[Stored items]
▬▬▬

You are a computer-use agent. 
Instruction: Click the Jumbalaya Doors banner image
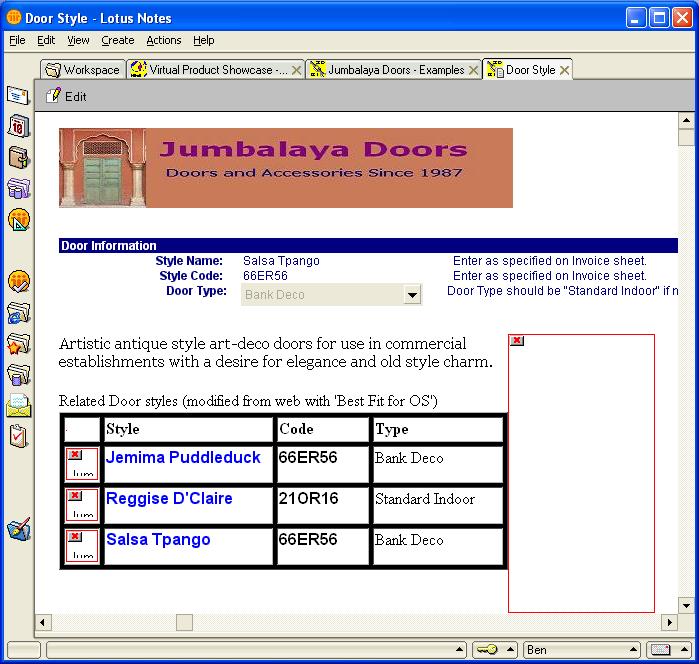(285, 167)

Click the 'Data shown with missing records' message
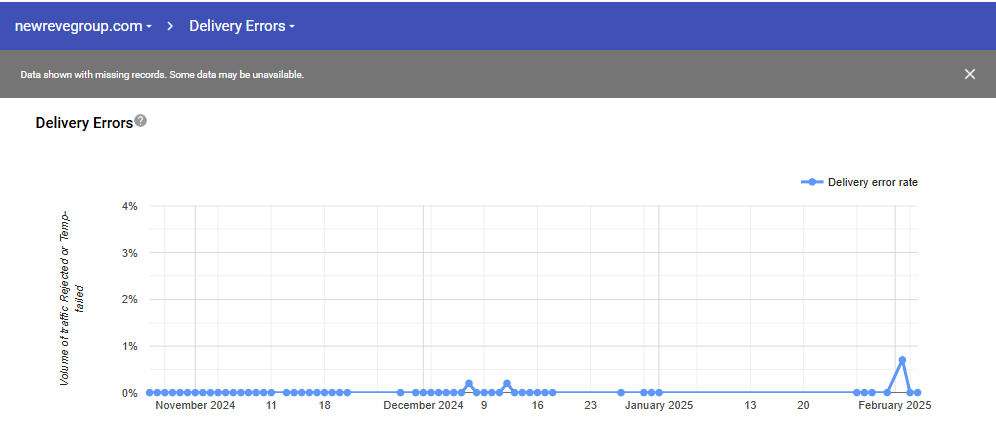162,75
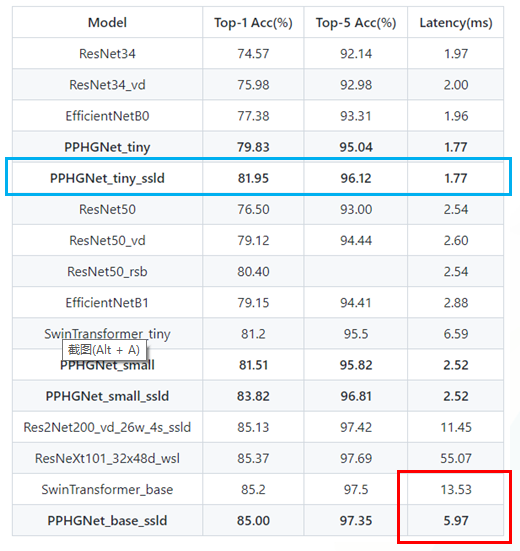520x551 pixels.
Task: Click the 截图(Alt + A) tooltip
Action: [x=104, y=350]
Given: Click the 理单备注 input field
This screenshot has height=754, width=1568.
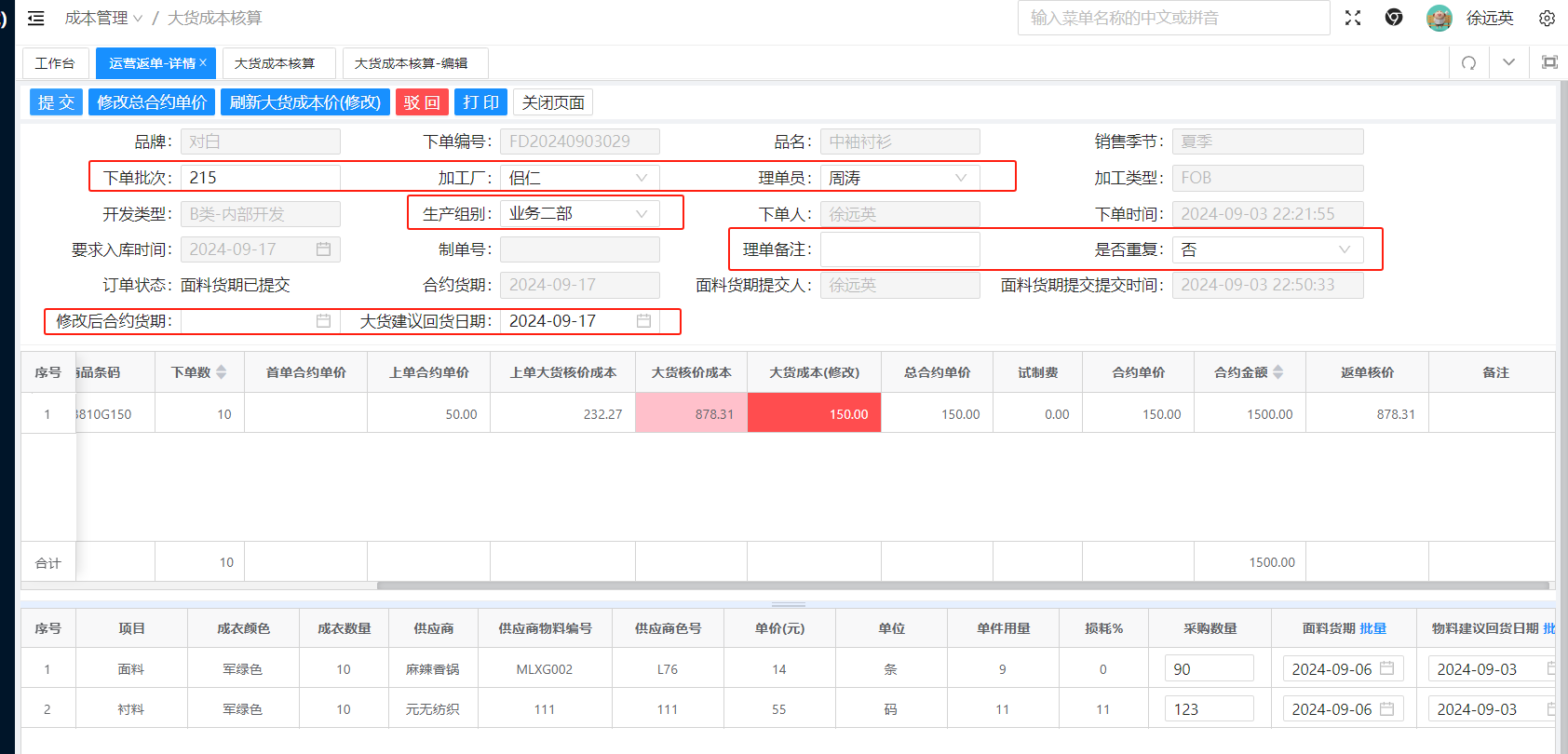Looking at the screenshot, I should pos(899,249).
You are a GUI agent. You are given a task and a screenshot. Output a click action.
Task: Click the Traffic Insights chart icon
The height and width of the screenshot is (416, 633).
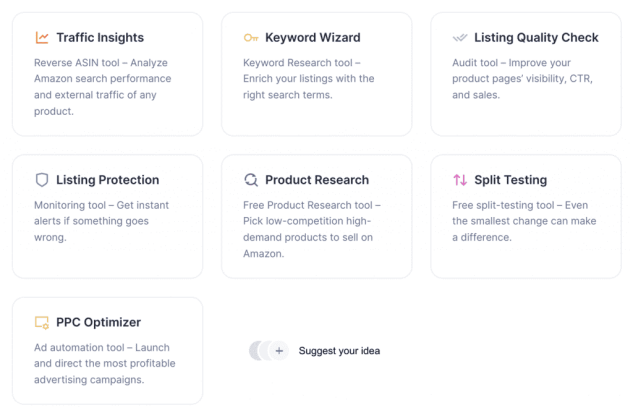42,38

▬▬▬

> [PROMPT]
In your copy, repeat the records above exactly and include no images.

> [YOUR SOLUTION]
You are a computer-use agent. 
Instruction: Click the Jumbalaya Doors banner image
(285, 167)

Click the 'Data shown with missing records' message
162,75
520x551 pixels.
Task: Click the 截图(Alt + A) tooltip
Action: [x=104, y=350]
Given: Click the 理单备注 input field
This screenshot has height=754, width=1568.
Looking at the screenshot, I should pos(899,249).
You are a GUI agent. You are given a task and a screenshot. Output a click action.
Task: Click the Traffic Insights chart icon
The height and width of the screenshot is (416, 633).
42,38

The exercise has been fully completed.